Toplasanız otuz haneyi geçmeyen köyde
barakalarda yaşayan bu insanlar, dünyadan kopuk, stresin ne olduğunu bilmeyen, geçmişle bağları duvarlara çerçeveledikleri bir kaç solmuş aile fotoğrafından ibaret, geleceği ise kafaya takmadan yaşayan mutlu bir çoğunluk Kamboçya'da...

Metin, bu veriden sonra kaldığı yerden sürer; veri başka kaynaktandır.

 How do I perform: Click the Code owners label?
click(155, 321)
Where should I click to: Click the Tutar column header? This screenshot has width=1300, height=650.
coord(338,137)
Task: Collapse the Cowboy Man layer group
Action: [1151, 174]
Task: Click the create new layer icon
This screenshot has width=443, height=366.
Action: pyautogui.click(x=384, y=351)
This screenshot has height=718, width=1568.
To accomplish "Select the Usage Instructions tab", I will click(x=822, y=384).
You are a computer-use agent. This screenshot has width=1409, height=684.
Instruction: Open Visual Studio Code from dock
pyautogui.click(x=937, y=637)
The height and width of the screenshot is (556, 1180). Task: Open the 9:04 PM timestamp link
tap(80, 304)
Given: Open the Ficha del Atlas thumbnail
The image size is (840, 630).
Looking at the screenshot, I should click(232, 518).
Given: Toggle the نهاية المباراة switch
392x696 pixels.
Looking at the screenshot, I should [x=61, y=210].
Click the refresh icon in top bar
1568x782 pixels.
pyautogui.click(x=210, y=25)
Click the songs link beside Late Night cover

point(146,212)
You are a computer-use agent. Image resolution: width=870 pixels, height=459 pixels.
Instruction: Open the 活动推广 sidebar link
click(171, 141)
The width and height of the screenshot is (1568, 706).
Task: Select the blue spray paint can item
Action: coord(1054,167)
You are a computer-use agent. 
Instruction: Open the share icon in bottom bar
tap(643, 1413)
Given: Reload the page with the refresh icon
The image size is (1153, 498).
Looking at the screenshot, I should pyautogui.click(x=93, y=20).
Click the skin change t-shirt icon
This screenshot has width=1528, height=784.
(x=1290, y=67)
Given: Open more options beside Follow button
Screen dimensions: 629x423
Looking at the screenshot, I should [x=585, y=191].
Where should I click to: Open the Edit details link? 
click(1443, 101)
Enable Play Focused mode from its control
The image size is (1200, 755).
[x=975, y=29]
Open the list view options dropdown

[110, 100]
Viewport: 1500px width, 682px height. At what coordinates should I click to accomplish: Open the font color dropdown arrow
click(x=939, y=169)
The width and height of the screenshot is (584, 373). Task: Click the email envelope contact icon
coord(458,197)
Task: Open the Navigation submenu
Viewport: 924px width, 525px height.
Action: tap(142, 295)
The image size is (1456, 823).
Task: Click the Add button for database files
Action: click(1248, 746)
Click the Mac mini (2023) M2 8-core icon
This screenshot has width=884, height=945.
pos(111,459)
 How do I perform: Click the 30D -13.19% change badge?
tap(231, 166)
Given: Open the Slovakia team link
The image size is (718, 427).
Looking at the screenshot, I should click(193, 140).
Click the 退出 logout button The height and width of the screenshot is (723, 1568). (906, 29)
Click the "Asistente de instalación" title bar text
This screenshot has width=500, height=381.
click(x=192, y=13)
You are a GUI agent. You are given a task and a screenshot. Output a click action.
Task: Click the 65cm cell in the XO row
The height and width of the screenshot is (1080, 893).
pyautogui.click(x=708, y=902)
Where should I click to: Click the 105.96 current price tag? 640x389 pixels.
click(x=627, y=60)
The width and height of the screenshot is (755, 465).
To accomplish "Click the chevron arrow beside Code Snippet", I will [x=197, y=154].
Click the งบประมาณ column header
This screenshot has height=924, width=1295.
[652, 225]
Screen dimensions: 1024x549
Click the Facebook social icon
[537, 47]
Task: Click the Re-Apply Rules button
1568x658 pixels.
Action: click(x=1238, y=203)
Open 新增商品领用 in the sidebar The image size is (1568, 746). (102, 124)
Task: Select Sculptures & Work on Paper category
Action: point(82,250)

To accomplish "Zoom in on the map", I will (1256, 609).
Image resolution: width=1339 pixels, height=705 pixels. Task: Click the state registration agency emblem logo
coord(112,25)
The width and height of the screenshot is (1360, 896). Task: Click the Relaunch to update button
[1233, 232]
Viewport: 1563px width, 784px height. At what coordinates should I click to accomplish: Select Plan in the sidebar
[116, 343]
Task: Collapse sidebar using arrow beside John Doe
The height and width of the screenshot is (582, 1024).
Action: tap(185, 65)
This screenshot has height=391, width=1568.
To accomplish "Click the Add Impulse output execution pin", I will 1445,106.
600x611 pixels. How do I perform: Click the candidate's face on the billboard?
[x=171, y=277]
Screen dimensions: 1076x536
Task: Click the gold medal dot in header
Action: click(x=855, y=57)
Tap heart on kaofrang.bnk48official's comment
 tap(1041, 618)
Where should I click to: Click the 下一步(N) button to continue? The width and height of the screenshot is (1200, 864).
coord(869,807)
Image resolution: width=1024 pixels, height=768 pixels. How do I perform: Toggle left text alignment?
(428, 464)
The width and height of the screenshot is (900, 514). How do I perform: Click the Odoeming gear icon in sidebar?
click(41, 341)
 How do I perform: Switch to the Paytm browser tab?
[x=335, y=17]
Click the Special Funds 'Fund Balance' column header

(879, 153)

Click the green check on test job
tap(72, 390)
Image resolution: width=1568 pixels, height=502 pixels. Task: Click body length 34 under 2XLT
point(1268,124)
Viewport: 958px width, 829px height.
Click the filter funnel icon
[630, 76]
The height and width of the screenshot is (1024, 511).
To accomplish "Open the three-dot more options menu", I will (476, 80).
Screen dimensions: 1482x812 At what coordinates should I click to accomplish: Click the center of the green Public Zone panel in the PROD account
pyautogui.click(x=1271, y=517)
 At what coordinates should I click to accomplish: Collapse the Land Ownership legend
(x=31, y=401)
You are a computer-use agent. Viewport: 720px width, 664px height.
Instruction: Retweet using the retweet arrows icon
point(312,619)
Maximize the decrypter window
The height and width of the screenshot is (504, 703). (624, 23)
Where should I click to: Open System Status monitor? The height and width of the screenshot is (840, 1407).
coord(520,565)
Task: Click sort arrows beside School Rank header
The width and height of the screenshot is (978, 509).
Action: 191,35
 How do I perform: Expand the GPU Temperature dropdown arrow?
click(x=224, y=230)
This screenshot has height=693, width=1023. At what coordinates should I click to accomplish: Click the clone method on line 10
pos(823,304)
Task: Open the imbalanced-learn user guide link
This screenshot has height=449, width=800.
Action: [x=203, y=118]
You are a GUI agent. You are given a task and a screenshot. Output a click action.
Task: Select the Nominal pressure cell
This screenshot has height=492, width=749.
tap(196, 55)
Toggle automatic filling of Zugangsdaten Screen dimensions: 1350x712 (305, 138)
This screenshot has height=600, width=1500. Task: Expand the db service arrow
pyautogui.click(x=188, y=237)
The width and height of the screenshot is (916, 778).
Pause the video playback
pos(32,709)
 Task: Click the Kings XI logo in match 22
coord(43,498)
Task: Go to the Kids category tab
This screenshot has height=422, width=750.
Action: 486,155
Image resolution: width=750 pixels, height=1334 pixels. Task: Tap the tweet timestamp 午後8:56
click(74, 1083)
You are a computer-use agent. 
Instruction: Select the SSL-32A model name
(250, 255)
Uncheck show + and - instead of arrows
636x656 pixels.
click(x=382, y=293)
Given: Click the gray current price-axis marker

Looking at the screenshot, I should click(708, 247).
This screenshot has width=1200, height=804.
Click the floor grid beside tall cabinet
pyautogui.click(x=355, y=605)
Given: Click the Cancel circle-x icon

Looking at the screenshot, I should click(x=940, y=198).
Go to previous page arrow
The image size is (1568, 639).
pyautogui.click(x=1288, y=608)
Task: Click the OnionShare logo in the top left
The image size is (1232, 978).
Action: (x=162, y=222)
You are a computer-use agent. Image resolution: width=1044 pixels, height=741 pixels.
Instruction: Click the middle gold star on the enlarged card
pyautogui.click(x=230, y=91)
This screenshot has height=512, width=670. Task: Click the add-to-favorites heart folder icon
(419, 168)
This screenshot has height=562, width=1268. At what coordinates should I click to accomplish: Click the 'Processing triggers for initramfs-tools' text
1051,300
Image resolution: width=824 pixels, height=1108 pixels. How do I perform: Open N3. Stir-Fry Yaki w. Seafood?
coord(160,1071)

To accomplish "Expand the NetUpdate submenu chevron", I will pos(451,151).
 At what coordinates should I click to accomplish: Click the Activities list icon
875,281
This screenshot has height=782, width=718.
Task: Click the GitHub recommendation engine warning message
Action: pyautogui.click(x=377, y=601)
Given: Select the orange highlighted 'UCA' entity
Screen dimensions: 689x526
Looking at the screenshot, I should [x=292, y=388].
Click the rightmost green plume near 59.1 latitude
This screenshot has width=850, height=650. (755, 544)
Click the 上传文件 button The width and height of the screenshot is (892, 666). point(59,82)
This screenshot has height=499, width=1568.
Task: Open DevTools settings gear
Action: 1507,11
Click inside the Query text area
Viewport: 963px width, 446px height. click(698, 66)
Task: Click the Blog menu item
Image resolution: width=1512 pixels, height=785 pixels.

barakalarda yaşayan bu insanlar, dünyadan kopuk, stresin ne olduğunu bilmeyen, geçmişle bağları duvarlara çerçeveledikleri bir kaç solmuş aile fotoğrafından ibaret, geleceği ise kafaya takmadan yaşayan mutlu bir çoğunluk Kamboçya'da...
Tuktukçunun (motorsiklet taksi) beni köye bıraktığı andan, ayrılana kadar müthiş bir ilgi...
Bu köy başka bir gezegen adeta... Kötülüklerin, dedikoduların, kavgaların olmadığı uzak mutlu bir diyar...
Çıplak ayaklı çocukların yoğun ilgisinden kurtulup, barakasında kalacağım ailenin reisi, "büyük baba" beni güler yüzle karşılıyor avluda... Elindeki cep telefonundan harika Khmer müzikleri dinliyoruz...
Onca yoksulluklarına rağmen kahkaha ve neşe bir an olsun eksik olmuyor köy halkında... Sırasıyla herkesle tanışıyorum, ikramlar ardı ardına...
Ev sahibi yaşlı hanımefendi yıllar önce eşinden ayrılmış, iki oğlu iki kızı ve torunları ile yaşıyor...
İlk gece yatağımı gösteriyorlar... Tahta bir yatağa kıvrılıyorum, on dakika geçmiyor kaldırılıyorum... Yer yatağı hazırlamışlar... O "tek yer yatağı" benim içinmiş... İtiraz ediyorum, yaşlı hanım kabul etmiyor ve tahta yatakta yatıyor iki buçuk yaşındaki torunu ile...
Sivrisineklerden korunmak için tepemde bağlı duran kırmızı tülü açıp, bir nevi kafes şekline getiriyorlar yatağımın etrafında...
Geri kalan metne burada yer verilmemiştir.